Pas grand-chose. Pas rien, on est bien d’accord ! Il y a eu l’obamacare (qui est déjà en train d’être démonté),
il y a eu quelques timides avancées sur l’écologie (mais là encore on recule
déjà), et en fin de compte il valait mieux lui que ses opposants. Mais bon,
Guantanamo n’a pas été fermé, on n’a pas mis de frein à l’espionnage de masse,
et globalement les choses ont continué façon « business as usual ». Ça n’a pas été une surprise pour moi ;
et croit-on vraiment que Macron va réussir là où Obama a échoué ?
L’évangéliste Matthieu prête au Christ cette parole : « Suis-moi,
et laisse les morts enterrer leurs morts[1] ».
Cette élection présidentielle, et les soubresauts politiques qu’elle traduit et
qui se voient dans tous les pays développés, se résument à mon avis à cette phrase,
et Emmanuel Macron, c’est le Président des morts. Il incarne un vieux Système, vieilli,
cassé, usé jusqu’à la corde, qui ne fonctionne plus depuis longtemps, et qui s’épuise
à chercher à tourner encore. Il incarne en fait un mort debout, qui n’a pas d’autre
avenir que de cesser de faire illusion, c’est-à-dire de finir par s’écrouler
pour de bon et de disparaître.
L’avenir, c’est à nous qu’il appartient : à nous tous
qui ne cherchons plus à combattre le Système, mais qui construisons quelque
chose à côté de lui, à nous qui semons les graines de ce qui poussera quand le
vieil arbre mort et pourri sera tombé et ne sera plus.

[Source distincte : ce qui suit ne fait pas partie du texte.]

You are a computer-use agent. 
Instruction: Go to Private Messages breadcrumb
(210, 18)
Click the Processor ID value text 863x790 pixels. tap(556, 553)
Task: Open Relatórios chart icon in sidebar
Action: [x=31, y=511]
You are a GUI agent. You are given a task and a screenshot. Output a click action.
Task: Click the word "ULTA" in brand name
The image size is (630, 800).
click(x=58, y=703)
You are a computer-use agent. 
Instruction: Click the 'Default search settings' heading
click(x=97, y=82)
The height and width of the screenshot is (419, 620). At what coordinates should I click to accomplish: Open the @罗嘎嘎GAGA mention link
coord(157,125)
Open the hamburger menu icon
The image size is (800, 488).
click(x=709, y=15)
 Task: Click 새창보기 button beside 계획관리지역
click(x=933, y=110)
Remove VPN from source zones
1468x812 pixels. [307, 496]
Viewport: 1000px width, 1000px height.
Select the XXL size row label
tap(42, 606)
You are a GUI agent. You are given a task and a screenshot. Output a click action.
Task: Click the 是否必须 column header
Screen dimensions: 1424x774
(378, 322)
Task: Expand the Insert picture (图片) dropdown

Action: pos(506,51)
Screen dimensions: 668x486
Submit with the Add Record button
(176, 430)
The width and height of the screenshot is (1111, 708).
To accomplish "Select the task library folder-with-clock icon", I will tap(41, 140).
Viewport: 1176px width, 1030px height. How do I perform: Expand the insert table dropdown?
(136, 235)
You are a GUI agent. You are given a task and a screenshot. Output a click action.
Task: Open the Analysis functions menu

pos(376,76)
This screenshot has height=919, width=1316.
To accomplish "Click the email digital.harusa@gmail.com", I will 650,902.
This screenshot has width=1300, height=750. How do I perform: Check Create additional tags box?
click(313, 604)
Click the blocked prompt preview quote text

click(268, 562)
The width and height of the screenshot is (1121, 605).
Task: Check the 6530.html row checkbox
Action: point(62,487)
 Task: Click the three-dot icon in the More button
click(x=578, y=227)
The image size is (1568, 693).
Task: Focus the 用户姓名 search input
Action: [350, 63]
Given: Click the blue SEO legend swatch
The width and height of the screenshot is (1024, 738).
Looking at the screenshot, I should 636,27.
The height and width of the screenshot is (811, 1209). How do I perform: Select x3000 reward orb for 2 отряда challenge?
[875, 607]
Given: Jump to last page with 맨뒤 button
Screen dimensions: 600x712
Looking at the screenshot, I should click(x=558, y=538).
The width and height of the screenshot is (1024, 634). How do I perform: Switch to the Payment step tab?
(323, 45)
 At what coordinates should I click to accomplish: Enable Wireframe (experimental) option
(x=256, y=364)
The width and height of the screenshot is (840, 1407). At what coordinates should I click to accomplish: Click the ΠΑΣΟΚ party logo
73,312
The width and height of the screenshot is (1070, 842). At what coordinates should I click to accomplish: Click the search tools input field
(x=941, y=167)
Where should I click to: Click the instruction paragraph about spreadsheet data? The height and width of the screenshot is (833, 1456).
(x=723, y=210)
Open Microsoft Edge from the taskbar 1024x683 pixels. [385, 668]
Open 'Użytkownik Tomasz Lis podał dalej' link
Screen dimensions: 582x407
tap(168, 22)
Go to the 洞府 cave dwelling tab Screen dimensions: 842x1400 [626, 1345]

À nous qui rions de voir
tous ces ardents défenseurs du Système, tous ces thuriféraires de l’ordre
établi, tous ces gardiens du vieux temple, prendre la posture de l’anti-Système.
Alors ne comptez pas sur moi, aujourd’hui, pour une autre
analyse politique. Ne comptez pas sur moi pour gloser avec les poules, pour
décrypter le comportement politique de Marion Maréchal-Le Pen ou de la France Insoumise,
pour m’inquiéter du sort et de l’avenir des partis traditionnels ou du clivage
gauche-droite ou pour pronostiquer le résultat des législatives. Tout ça, c’est
très amusant, très excitant, et je me connais, j’y replongerai vite, parce que
c’est exaltant, de se baigner dans les vagues. Mais justement, ce n’est que
cela : les vagues, et même pas si grosses que ça, les vaguelettes qui
agitent la surface de l’eau. Tout cela, c’est l’écume ; tout cela, c’est
transitoire. Ne vous inquiétez pas trop que ce soit Édouard Philippe plutôt que
Jean-Yves Le Drian qui soit premier ministre : ça n’a, sur le long terme, aucune
conséquence. Regardez le soleil couchant du vieux monde en train de mourir,
contemplez-le, analysez-le, mais ne perdez pas votre temps à essayer d’empêcher
la nuit de tomber. Mettez votre énergie à construire ce qui sera là au matin.